Miedos (tengo miedo de que no me quiera, tengo miedo de que piense que soy mal padre, etc.), las culpas (me siento culpable porque trabajo mucho, me siento culpable porque le di un hermano muy rápido etc.), nuestro pasado (mi papá fue muy estricto, yo era así de chico, etc.), entre muchísimos más, son virus –como los llama Osvaldo Poli—que afectan nuestra capacidad de actuar con firmeza. Por eso es muy importante analizar qué realmente nos mueve para poder luchar contra aquello que no nos ayuda a educar.

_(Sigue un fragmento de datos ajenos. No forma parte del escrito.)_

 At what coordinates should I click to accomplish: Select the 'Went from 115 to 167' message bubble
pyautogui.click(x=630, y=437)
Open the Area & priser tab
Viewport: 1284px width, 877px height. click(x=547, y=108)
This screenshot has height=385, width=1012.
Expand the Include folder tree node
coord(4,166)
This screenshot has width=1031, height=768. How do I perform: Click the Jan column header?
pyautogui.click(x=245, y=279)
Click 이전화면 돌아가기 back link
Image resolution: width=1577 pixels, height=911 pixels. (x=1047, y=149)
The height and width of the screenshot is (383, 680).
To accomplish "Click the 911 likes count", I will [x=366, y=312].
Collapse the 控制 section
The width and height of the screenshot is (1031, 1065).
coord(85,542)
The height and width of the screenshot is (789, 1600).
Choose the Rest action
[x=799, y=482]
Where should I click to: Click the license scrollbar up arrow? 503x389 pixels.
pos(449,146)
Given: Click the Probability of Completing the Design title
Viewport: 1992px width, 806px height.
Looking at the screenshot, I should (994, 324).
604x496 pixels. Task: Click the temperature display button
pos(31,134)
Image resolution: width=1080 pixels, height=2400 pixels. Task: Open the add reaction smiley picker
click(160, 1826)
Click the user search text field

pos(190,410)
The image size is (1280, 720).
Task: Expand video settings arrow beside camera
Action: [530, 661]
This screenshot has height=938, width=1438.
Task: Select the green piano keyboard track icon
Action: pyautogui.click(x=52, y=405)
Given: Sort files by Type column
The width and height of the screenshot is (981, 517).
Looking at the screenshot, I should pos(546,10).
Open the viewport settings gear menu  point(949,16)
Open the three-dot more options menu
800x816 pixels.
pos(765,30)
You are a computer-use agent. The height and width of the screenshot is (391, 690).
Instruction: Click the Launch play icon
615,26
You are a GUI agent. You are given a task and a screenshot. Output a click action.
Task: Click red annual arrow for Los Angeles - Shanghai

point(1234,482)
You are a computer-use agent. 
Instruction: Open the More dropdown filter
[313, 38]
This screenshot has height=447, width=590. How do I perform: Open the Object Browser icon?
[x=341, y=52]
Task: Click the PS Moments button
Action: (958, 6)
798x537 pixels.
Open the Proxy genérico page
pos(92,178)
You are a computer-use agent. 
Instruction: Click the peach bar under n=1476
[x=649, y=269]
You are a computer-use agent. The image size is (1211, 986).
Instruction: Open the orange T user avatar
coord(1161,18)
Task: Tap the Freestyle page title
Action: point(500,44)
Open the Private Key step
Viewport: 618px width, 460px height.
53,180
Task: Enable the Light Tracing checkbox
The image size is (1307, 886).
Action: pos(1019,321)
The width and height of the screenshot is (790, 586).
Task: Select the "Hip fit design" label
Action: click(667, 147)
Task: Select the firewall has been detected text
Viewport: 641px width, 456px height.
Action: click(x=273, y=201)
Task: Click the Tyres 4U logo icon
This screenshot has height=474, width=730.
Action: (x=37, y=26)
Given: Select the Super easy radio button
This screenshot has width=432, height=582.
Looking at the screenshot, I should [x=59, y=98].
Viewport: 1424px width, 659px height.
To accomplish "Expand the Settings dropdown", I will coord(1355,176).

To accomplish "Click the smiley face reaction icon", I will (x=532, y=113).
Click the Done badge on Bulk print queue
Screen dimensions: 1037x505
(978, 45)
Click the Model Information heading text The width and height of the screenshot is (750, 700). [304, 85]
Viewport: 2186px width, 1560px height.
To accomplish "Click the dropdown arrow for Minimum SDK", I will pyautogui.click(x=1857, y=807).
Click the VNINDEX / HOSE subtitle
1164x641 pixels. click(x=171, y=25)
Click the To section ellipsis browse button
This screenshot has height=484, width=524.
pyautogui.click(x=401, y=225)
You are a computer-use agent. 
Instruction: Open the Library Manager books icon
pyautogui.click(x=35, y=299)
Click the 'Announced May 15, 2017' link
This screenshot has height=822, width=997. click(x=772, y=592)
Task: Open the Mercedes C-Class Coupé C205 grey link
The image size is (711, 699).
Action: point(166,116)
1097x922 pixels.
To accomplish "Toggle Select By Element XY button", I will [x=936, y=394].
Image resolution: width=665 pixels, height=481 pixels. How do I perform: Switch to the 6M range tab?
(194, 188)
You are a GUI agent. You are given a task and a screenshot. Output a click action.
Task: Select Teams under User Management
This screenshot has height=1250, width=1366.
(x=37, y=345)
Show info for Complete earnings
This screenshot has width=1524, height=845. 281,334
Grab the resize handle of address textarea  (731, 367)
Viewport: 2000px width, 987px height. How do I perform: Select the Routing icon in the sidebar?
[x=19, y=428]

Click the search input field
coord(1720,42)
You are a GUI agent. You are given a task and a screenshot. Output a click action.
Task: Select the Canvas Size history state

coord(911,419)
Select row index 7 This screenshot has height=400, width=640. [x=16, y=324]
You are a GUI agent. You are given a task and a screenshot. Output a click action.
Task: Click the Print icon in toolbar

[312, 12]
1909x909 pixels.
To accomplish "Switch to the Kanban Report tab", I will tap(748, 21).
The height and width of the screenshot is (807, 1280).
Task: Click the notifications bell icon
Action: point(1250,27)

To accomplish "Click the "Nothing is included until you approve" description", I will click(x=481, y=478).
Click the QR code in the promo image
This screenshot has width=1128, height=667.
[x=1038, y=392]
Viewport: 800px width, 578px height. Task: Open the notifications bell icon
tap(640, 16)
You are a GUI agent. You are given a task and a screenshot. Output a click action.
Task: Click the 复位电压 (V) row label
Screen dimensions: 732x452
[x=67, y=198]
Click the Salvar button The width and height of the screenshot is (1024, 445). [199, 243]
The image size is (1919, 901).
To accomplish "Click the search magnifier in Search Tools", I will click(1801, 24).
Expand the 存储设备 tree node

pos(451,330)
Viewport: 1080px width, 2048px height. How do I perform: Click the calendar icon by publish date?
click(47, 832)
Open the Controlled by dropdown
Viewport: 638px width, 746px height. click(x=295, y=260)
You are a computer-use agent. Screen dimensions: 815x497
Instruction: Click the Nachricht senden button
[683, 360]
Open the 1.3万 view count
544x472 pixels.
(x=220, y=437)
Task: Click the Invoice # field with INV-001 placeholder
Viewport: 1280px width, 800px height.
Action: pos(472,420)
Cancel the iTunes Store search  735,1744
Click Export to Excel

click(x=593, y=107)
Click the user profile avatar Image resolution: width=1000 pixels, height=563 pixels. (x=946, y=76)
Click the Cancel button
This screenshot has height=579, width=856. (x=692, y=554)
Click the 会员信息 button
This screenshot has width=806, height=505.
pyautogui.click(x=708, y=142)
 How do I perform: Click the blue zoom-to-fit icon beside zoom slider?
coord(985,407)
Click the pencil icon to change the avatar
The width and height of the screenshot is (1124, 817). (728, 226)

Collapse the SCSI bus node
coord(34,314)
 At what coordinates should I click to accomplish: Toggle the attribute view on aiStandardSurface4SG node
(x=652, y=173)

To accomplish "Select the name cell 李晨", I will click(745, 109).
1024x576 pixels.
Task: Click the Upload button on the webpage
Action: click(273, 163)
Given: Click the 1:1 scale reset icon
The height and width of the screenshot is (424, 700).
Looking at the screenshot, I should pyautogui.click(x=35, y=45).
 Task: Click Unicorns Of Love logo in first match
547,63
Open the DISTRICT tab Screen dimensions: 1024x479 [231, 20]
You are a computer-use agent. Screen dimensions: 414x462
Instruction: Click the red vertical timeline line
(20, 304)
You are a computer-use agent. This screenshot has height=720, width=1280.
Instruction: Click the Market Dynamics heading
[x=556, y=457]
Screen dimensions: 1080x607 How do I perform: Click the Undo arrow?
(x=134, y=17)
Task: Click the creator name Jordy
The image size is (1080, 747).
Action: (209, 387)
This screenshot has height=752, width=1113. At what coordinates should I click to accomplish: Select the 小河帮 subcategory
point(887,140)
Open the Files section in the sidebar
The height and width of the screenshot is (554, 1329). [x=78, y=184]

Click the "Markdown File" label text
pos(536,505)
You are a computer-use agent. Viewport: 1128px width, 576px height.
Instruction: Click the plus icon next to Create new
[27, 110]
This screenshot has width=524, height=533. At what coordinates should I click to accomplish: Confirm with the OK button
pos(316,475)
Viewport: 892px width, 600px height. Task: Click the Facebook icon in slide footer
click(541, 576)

 No va a ser raro que nos sintamos molestos de darnos cuenta de que hemos estado actuando mal. Pero nunca es tarde. “En realidad, comprobar y aceptar nuestra limitaciones es una liberación (…). El disgusto experimentado nos asegura, precisamente, que no estamos marcados por completo por nuestros errores y que lo mejor de nosotros mismos, el deseo de querer a nuestros hijos con mayor decisión, inteligencia y fuerza, permanece todavía misteriosamente intacto”, afirma Poli.

Siempre hay formas de retomar el camino. El simple hecho de sentir o querer hacerlo mejor es la manera de admitir serenamente que hemos tenido errores educativos. Educar no se trata de seguir reglas pedagógicas al pie de la letra. Nada va a funcionar si en el fondo no estamos educando con único motivo que vale: el amor a nuestros hijos y la búsqueda de su bien.